For application to other shoes and movements, it may be necessary to reconsider the arrangement and number of contact points in the FDA. This study estimated GRFs and GRMs using the FDA with markers attached to the footwear, based on the assumption that the foot and shoes exhibit the same motion. Our FDA method minimizes the negative effects of errors between the foot and footwear motions by defining the placement and number of contact points using multiple markers. However, the prediction accuracy of GRMs is negatively impacted by variations in the moment arm due to changes in the position of the contact points. While this study adjusted the contact point locations to prevent the decrease in GRM estimation accuracy caused by the arch support of the shoe sole, it may be necessary to reconsider the contact point arrangement to maintain estimation accuracy for other types of footwear with uneven sole shapes. In addition, increasing the number of contact points may be necessary for accurate GRM estimation in the analysis of other movements, such as jumping, where the COP is located at the edge of the foot.

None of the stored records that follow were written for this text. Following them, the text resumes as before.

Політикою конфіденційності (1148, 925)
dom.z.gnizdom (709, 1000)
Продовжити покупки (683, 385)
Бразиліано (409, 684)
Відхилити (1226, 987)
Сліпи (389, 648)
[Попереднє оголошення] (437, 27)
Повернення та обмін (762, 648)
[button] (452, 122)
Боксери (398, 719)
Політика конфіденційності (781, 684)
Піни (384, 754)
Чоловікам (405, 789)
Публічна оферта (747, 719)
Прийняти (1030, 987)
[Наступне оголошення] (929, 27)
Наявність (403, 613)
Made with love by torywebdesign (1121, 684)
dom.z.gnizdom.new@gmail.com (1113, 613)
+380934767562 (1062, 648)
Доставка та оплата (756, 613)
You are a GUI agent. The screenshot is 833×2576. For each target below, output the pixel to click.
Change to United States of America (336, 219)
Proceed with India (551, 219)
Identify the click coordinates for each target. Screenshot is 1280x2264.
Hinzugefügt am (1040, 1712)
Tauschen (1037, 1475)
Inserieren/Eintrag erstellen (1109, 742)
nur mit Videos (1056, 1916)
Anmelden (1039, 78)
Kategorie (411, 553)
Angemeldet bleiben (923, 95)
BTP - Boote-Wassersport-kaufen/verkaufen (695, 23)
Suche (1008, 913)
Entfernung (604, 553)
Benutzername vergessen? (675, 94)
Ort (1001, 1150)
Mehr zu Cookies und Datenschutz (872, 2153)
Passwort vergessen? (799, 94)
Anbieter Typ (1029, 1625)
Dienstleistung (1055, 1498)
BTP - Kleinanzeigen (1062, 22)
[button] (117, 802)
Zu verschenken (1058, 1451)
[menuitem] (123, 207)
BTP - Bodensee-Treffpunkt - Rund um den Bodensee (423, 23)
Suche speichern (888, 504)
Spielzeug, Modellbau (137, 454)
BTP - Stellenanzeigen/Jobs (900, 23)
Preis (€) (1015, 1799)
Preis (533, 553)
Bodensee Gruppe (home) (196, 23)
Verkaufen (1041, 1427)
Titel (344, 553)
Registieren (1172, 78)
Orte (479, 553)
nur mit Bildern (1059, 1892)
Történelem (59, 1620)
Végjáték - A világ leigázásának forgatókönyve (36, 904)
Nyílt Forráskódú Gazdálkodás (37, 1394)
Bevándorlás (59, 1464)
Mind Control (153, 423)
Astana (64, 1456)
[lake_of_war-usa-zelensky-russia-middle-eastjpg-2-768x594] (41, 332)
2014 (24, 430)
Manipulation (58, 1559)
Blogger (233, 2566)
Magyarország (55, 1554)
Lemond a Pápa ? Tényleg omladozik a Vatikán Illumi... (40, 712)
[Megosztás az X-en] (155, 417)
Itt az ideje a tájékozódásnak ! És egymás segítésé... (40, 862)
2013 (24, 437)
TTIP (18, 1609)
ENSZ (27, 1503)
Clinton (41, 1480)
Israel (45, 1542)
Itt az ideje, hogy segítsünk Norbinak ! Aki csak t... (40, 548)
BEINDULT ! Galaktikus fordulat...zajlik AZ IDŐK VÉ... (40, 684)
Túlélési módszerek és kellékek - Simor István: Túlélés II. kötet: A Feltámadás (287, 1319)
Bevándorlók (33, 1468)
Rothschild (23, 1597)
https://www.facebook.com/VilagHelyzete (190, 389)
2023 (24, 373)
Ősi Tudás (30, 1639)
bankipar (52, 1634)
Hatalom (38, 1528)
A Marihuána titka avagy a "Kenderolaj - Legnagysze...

This study has several limitations. First, the FDA might exhibit lower prediction accuracy for participants with smaller body sizes because their foot deformation is smaller. In this study, significant correlations between participant characteristics and prediction accuracy were found for only a few GRFs due to the small sample size. However, further investigation is needed to assess the applicability of the FDA as a practical estimation method for participants with smaller bodies, such as children. Second, the FDA cannot achieve good estimation accuracy on uneven ground, because it estimates GRFs and GRMs based on the distance between the markers attached to the foot and the ground surface. Lastly, the statistical analysis in this study may have resulted in a type II error for items where no significant differences were found, as the small sample size led to insufficient statistical power for these items. Therefore, these less robust results should be interpreted carefully.